O presente comentário visa, apenas, elucidar o último argumento – a ilegalidade do Decreto – que nos parece equivocado em seus fundamentos jurídicos e acarreta, em caso de deferimento, maior onerosidade ao contribuinte.
A COMPETÊNCIA TRIBUTÁRIA NO SISTEMA CONSTITUCIONAL BRASILEIRO
Crucial, para o deslinde do presente comentário, traçar alguns comentários acerca do Sistema Constitucional Tributário brasileiro, principalmente no que tange à competência legislativa tributária.
Sobre a competência legislativa tributária, veja-se que se trata de “parcela do poder que pode ser exercido pelo órgão [jurídico, criado a partir da Constituição] dentro do campo de sua função, cujos limites foram regrados pelas regras jurídicas que o criaram[1]”.

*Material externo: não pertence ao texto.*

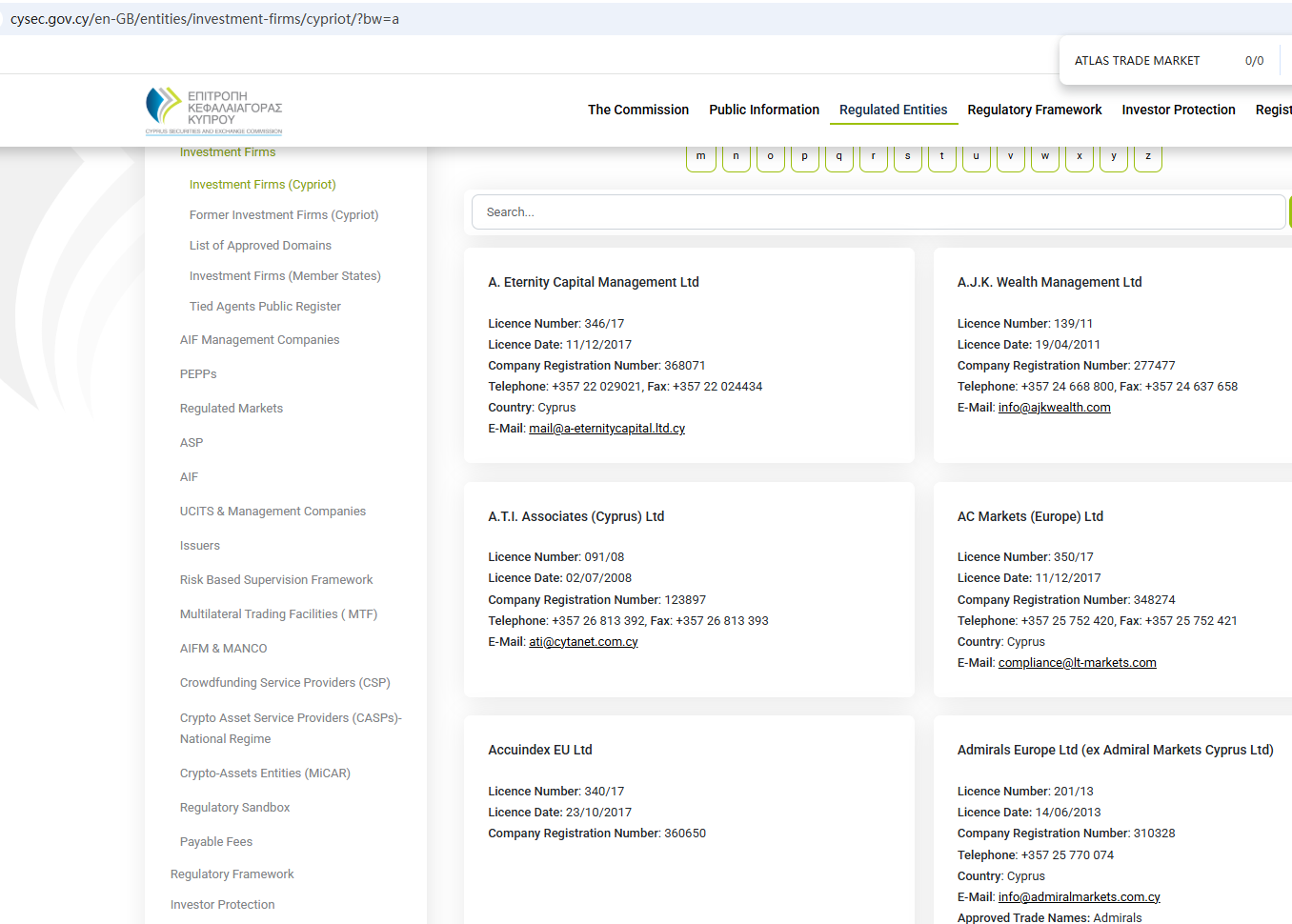Click the email link info@ajkwealth.com
Screen dimensions: 1292x924
[x=1054, y=408]
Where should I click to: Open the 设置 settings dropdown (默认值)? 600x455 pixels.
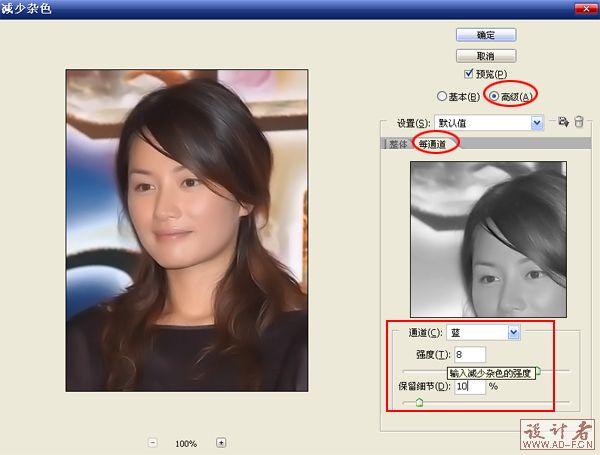click(x=537, y=122)
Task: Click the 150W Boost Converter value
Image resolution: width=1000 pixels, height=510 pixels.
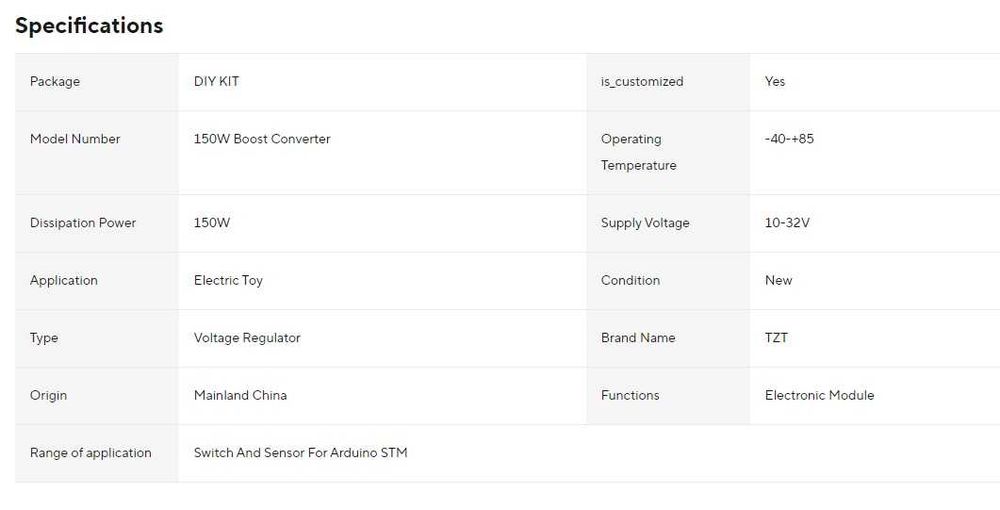Action: tap(262, 139)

Trata-se de um sistema escalonado no qual cada órgão de menor grau jurisdicional pode criar, dentro de sua competência, órgãos jurídicos com menor parcela de poder (leia-se, competência) e cuja validade dos seus atos encontra-se mormente na obediência daquilo que lhe foi garantido como competência específica[2].

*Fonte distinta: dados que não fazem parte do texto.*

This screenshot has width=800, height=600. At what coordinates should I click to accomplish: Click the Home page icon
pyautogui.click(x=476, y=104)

Importante notar que “pela atribuição de competência divide-se o próprio poder de instituir e cobrar tributos. Entregam-se à União, aos Estados, ao Distritos Federal e aos Municípios parcelas do próprio poder de tributar[3]”.
Por meio da competência, concedida originalmente pelo produto jurídico da Assembleia Constituinte – a Constituição – os órgãos criados agem através da prática de atos administrativos (Executivo), da emissão de sentenças (Judiciário) ou da criação de normas (Legislativo).
Em específico, a competência tributária restringe-se ao “Poder Legislativo – e apenas ele – que, em nosso ordenamento jurídico, está credenciado a instituir e criar tributos [já que] a Constituição, por assim dizer, delimitou o campo tributável[4]”.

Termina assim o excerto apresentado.